**PROVIDED RECORDS**
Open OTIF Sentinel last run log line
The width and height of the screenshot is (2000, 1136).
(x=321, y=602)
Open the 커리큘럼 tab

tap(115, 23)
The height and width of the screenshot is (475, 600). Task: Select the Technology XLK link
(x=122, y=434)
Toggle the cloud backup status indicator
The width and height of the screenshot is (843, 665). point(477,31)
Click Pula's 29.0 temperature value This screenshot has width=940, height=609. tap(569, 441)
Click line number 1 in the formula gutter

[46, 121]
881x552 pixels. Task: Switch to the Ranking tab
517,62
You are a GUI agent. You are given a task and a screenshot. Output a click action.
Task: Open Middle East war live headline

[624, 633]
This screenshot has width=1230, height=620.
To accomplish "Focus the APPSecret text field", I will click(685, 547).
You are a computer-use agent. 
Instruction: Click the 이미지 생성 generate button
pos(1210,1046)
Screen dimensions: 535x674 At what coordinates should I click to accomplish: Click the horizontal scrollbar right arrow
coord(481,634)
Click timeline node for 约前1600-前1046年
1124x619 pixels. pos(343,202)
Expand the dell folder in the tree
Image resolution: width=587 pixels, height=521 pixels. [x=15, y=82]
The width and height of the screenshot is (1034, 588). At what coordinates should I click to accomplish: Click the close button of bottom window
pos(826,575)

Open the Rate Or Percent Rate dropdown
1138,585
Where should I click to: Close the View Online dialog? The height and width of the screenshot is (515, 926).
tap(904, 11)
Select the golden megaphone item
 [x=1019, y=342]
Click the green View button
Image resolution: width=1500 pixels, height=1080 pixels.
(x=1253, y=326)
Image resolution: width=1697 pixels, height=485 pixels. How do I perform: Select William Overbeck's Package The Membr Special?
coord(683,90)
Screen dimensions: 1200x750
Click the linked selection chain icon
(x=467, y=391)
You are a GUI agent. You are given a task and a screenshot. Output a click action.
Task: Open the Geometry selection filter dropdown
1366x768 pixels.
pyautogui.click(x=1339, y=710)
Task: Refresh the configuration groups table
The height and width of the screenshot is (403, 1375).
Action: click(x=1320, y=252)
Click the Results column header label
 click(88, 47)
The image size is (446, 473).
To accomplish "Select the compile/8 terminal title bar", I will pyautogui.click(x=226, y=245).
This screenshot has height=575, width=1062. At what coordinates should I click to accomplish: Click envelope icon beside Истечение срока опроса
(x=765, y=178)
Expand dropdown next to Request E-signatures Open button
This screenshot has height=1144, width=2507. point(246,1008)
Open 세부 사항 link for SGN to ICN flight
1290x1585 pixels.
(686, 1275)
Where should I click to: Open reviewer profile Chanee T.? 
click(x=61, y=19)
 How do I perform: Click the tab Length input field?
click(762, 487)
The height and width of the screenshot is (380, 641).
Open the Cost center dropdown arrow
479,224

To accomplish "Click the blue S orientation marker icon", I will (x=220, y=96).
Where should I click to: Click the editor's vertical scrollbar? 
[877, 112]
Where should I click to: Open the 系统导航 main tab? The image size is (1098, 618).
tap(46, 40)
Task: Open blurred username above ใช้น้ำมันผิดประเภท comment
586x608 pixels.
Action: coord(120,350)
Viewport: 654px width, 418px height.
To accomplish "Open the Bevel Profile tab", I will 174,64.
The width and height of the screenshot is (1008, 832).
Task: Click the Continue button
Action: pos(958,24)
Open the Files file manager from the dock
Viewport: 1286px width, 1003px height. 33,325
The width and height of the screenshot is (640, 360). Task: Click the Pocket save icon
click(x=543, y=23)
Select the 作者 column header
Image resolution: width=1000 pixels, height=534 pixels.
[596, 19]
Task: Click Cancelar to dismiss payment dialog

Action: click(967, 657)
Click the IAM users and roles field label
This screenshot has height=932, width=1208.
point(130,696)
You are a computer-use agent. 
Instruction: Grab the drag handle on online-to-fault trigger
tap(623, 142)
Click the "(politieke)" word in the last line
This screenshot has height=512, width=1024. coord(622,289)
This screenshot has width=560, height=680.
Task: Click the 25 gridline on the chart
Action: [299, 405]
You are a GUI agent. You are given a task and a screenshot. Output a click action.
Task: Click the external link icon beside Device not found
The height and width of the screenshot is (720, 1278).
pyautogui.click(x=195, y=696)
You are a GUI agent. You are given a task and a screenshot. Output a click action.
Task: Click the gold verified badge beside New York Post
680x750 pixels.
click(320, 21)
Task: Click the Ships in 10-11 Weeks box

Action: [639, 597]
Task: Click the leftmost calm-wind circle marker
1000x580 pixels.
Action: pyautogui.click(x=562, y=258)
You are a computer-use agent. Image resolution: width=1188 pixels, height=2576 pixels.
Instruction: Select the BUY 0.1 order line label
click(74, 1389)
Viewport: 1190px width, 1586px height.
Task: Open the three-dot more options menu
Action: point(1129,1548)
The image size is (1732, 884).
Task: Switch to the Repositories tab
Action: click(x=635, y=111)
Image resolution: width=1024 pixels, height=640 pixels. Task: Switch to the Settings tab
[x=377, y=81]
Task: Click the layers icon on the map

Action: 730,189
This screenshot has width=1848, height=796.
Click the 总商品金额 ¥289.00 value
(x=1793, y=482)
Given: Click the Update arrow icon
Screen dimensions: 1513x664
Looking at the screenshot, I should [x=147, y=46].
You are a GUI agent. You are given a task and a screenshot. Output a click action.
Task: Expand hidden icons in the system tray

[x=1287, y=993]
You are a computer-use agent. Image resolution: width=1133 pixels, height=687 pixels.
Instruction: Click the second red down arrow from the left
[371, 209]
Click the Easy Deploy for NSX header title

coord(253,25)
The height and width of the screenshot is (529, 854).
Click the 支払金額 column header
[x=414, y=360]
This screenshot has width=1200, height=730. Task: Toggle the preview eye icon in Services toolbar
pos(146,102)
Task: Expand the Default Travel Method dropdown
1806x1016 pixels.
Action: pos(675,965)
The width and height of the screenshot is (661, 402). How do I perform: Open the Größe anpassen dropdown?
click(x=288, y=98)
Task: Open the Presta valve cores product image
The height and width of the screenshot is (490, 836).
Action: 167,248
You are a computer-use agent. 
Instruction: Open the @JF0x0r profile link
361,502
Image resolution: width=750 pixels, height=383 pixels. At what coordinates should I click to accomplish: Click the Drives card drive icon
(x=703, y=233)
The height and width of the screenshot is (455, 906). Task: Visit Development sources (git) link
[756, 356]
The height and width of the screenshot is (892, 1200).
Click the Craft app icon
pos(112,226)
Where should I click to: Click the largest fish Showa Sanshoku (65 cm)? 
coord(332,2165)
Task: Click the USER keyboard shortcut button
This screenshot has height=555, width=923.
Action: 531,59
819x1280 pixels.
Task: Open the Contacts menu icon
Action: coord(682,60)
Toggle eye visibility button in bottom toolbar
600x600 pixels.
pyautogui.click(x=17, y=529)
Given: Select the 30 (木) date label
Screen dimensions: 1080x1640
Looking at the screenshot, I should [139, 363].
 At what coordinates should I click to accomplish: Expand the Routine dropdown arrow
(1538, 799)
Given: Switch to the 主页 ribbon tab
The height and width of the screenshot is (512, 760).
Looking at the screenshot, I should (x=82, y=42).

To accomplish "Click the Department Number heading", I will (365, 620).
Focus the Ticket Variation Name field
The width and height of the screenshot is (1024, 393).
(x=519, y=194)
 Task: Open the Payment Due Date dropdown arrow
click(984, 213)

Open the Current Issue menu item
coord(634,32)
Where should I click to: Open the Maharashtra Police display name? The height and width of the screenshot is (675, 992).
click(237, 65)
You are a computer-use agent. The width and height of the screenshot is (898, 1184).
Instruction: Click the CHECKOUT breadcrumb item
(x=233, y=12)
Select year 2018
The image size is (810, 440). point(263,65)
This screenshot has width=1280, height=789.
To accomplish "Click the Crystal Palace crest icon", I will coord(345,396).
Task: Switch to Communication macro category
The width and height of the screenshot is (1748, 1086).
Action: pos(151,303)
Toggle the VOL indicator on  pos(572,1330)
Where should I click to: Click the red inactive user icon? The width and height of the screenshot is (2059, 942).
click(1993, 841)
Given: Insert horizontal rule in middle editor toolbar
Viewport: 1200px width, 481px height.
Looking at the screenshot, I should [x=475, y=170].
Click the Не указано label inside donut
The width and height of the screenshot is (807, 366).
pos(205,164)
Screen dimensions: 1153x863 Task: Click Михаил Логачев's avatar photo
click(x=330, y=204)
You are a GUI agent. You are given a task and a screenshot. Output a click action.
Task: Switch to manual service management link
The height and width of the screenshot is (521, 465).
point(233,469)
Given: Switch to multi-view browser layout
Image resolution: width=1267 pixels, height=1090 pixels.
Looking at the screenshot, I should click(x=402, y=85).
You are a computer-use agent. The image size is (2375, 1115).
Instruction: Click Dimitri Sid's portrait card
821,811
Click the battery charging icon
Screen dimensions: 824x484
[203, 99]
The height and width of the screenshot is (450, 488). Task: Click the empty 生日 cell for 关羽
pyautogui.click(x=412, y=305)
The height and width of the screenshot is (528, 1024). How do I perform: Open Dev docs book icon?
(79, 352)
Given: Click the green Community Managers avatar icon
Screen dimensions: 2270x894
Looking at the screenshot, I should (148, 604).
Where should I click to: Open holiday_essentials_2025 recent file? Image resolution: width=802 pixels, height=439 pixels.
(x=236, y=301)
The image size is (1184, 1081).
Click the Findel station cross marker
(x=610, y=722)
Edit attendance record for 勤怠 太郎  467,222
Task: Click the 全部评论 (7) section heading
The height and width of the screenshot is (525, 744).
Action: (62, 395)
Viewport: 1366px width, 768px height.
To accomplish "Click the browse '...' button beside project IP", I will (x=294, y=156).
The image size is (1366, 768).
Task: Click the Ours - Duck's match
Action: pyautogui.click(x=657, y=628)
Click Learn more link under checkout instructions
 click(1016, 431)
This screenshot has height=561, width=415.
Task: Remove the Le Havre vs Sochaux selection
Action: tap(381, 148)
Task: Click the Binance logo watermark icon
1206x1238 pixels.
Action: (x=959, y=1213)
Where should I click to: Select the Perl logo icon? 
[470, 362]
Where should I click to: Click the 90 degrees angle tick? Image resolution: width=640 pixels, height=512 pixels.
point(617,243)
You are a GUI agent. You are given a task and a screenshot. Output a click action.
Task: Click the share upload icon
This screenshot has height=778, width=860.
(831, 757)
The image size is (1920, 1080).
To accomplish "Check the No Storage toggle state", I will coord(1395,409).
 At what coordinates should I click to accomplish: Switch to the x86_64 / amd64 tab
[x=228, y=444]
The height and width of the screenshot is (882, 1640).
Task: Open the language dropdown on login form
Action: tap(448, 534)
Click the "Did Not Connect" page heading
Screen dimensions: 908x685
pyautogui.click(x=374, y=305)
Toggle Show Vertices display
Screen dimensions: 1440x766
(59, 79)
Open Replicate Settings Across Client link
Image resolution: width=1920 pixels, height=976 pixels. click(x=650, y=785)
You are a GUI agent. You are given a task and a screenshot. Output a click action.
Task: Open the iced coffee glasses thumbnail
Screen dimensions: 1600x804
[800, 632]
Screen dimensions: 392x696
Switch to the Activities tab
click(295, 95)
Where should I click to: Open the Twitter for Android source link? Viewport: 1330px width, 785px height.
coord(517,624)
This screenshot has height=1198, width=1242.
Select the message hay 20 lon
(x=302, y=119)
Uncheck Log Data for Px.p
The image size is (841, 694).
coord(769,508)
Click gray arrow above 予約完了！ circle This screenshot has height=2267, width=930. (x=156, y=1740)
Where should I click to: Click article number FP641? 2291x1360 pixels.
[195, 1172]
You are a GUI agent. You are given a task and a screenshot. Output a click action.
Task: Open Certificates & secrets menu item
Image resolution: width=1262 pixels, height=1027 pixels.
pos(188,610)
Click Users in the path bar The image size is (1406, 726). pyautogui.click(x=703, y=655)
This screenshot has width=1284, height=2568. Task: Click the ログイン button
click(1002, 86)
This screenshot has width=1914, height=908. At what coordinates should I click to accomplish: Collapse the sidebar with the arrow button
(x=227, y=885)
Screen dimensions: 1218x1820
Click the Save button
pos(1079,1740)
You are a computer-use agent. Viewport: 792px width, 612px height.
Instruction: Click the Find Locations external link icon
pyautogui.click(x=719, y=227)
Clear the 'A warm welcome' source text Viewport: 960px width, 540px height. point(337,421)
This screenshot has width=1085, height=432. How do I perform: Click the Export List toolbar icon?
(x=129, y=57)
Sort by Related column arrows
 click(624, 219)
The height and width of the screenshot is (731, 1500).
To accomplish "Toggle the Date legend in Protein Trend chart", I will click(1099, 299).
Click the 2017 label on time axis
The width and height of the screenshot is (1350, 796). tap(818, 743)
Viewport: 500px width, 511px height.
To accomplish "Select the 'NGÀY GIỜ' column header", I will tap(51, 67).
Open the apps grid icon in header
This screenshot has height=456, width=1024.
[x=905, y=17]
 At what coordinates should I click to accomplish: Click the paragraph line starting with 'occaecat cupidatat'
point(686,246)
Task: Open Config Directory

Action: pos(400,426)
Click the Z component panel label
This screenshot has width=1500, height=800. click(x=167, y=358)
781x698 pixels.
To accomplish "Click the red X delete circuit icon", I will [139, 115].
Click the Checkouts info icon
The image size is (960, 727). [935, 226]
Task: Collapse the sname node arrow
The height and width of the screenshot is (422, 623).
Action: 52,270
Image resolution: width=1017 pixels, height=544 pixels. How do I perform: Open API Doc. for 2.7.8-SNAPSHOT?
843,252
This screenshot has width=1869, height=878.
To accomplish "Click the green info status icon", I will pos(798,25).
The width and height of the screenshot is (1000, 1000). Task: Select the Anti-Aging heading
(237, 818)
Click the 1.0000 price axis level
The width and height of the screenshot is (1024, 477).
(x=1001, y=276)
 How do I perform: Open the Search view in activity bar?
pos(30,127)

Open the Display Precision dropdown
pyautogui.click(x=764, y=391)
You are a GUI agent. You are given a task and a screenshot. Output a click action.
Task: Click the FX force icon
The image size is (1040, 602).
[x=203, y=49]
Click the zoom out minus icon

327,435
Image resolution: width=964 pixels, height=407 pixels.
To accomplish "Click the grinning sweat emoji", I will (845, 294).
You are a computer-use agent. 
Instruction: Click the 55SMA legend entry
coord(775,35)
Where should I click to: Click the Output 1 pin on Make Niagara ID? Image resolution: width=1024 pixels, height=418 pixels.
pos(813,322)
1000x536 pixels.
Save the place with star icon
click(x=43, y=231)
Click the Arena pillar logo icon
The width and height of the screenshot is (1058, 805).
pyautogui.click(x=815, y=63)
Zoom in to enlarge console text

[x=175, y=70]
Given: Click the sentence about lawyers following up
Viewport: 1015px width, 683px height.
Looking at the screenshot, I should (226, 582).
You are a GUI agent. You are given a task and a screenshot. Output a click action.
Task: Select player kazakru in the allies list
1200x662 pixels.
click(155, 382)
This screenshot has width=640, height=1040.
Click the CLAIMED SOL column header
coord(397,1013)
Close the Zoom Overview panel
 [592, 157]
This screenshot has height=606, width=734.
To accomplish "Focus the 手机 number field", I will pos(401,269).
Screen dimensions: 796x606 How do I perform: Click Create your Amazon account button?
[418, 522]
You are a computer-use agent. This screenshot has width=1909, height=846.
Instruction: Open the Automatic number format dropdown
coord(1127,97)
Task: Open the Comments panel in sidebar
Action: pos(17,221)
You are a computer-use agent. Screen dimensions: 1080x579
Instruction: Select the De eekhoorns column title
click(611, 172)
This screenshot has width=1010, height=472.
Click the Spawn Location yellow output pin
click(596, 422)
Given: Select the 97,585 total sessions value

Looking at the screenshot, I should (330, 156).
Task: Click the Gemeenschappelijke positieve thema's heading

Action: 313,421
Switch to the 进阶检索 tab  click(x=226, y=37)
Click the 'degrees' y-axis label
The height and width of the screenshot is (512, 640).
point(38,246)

**EXERCISE**
Return every line of the listing above where "circle" appears.

**RESULT**
Task: Click the leftmost calm-wind circle marker
Click gray arrow above 予約完了！ circle This screenshot has height=2267, width=930. (x=156, y=1740)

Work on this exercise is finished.